Journal of Hazardous Materials ( IF 12.2 ) Pub Date : 2023-09-18 , DOI: 10.1016/j.jhazmat.2023.132577 Mihkel Kotli 1 , Geven Piir 1 , Uko Maran 1
Earthworms are among the most important animals (invertebrates) for soil health. Many chemical substances released into nature for agricultural development, such as pesticides, may have unwanted effects on those organisms. However, it is essential to understand the extent of the impact of chemicals on soil health first and then make the proper decisions for regulatory or commercial purposes. We hypothesize that there is an expressible quantitative structure-activity relationship (QSAR) between the structure of pesticide compounds and the acute toxicity effect of earthworm species Eisenia fetida.
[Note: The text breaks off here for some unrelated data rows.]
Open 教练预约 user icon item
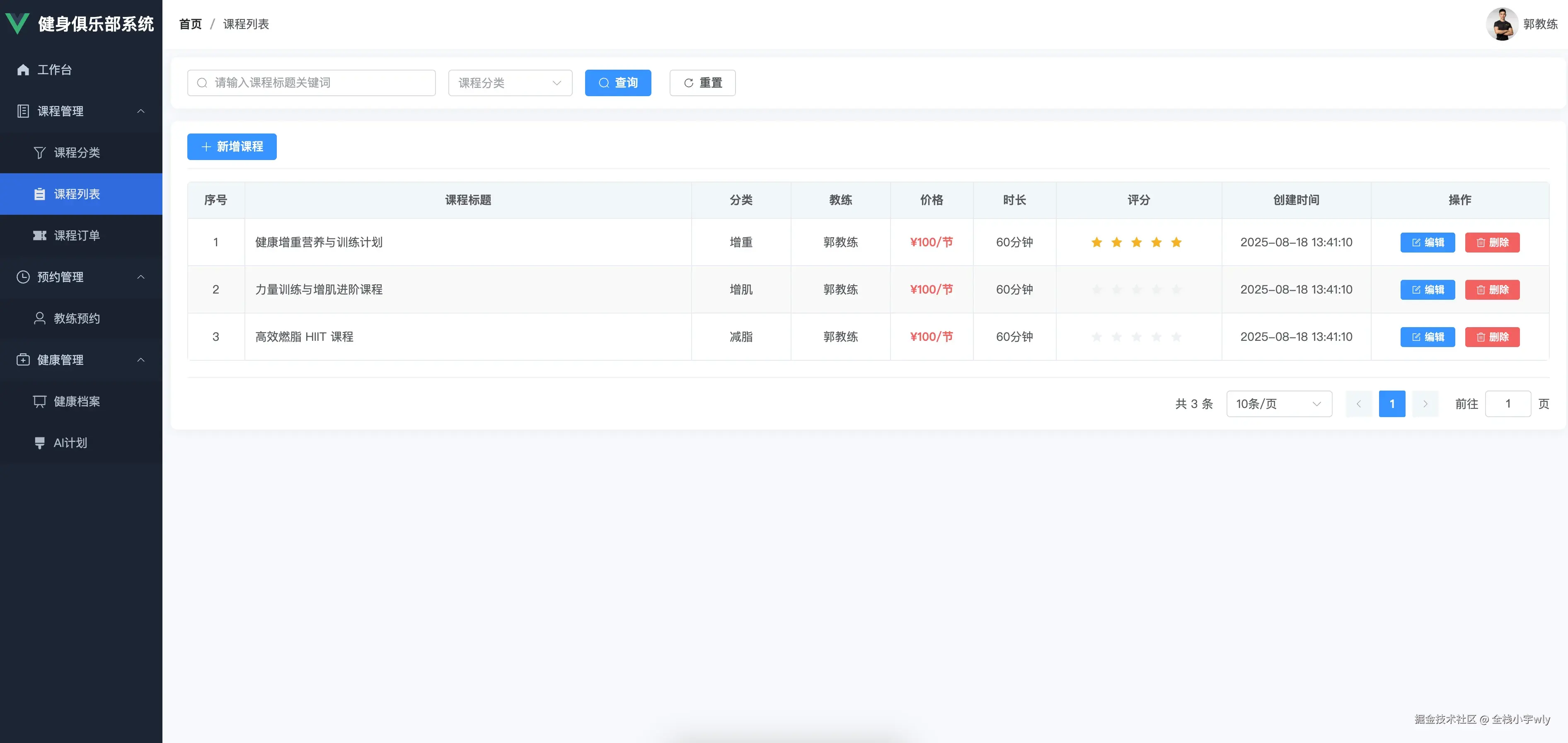point(39,318)
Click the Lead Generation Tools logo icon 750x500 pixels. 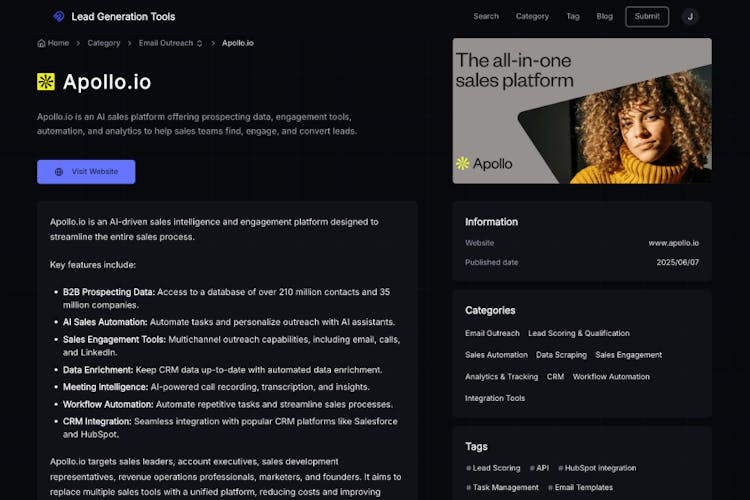(x=58, y=16)
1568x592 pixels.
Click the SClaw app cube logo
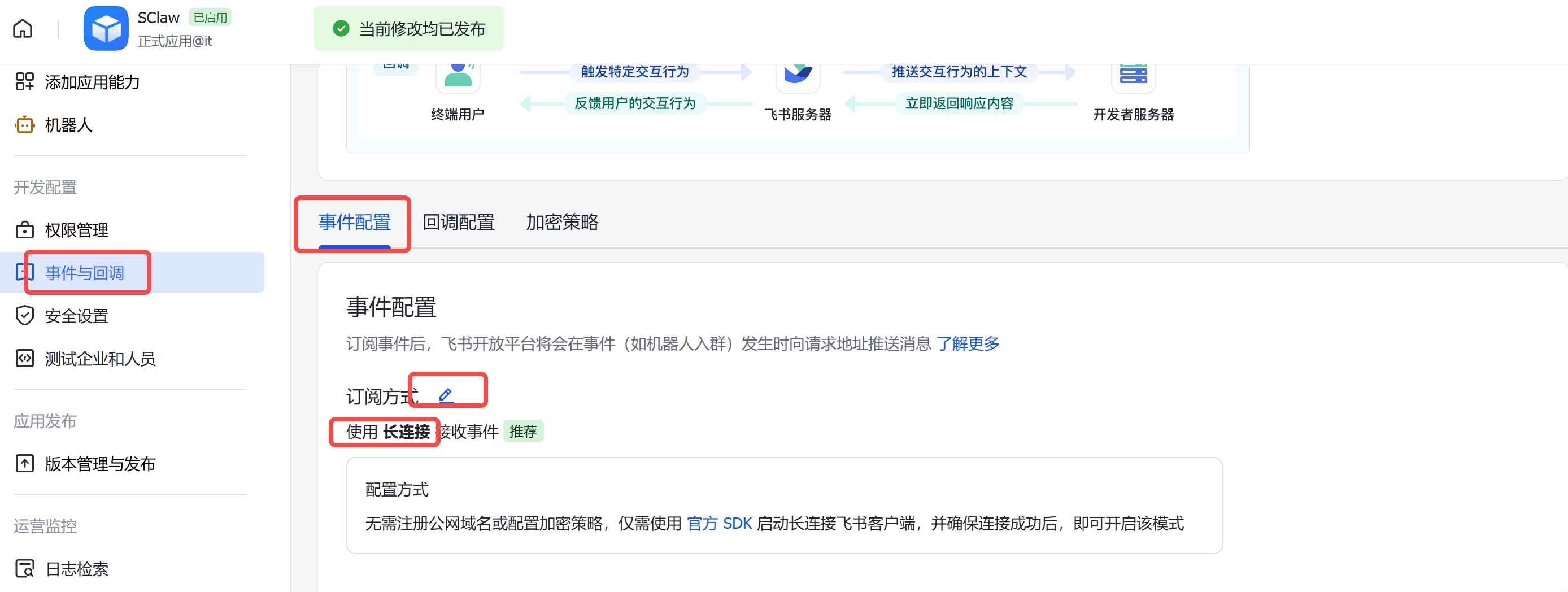pyautogui.click(x=106, y=29)
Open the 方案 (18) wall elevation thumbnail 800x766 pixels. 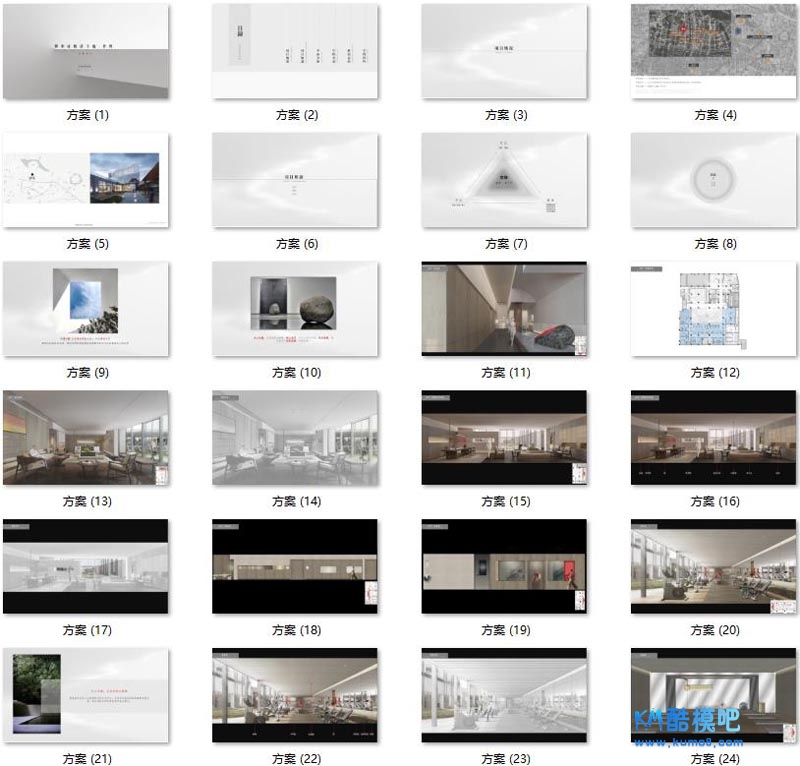pyautogui.click(x=295, y=567)
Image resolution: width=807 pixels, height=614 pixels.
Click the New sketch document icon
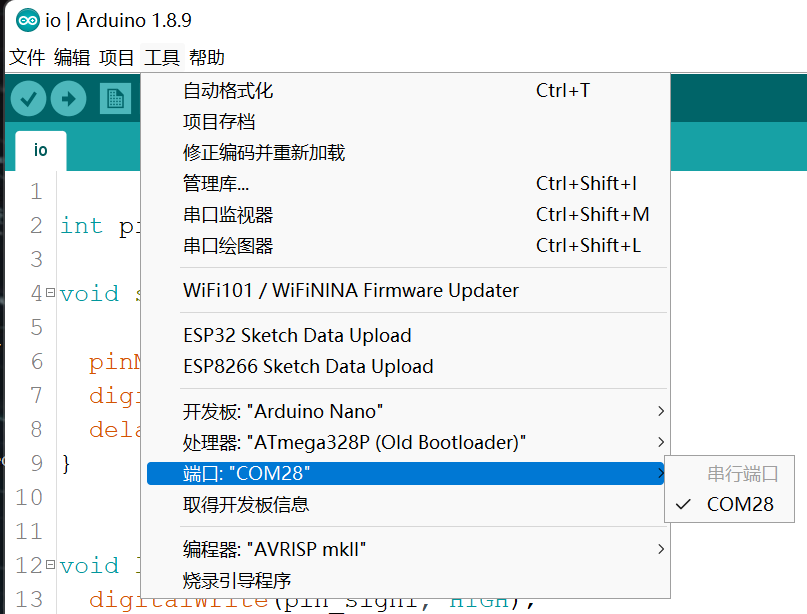(115, 98)
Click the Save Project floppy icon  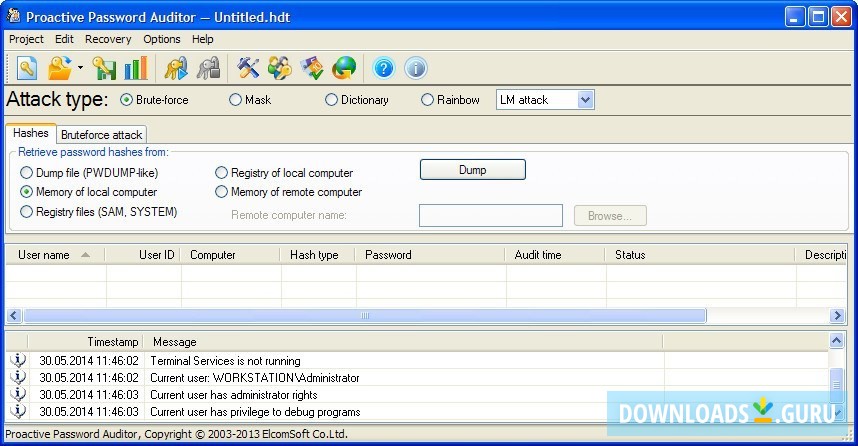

The description of this relationship allows for a better assessment of the impact of chemicals on the said earthworm. To describe this relationship, a dataset of chemicals was collected from open-access sources to develop a mathematical model. A novel approach, combining genetic algorithm and Bayesian optimization, was used to select structural features into the model and to optimize model parameters. The final QSAR classification model was created with the Random Forest algorithm and exhibited good prediction Accuracy of 0.78 on training set and 0.80 on test set. The model representation follows FAIR principles and is available on QsarDB.org.
中文翻译:
通过可解释的机器学习农药对蚯蚓致死率的影响
蚯蚓是对土壤健康最重要的动物(无脊椎动物)之一。为了农业发展而释放到自然界的许多化学物质(例如杀虫剂)可能会对这些生物体产生不良影响。然而,必须首先了解化学品对土壤健康的影响程度,然后出于监管或商业目的做出正确的决定。我们假设农药化合物的结构与蚯蚓Eisenia fetida的急性毒性作用之间存在可表达的定量构效关系(QSAR)。这种关系的描述可以更好地评估化学品对所述蚯蚓的影响。为了描述这种关系,从开放获取来源收集了化学品数据集以开发数学模型。采用遗传算法和贝叶斯优化相结合的新方法将结构特征选择到模型中并优化模型参数。最终的 QSAR 分类模型是使用随机森林算法创建的,并在训练集上表现出良好的预测精度,为 0.78,在测试集上为 0.80。模型表示遵循 FAIR 原则,可在 QsarDB.org 上获取。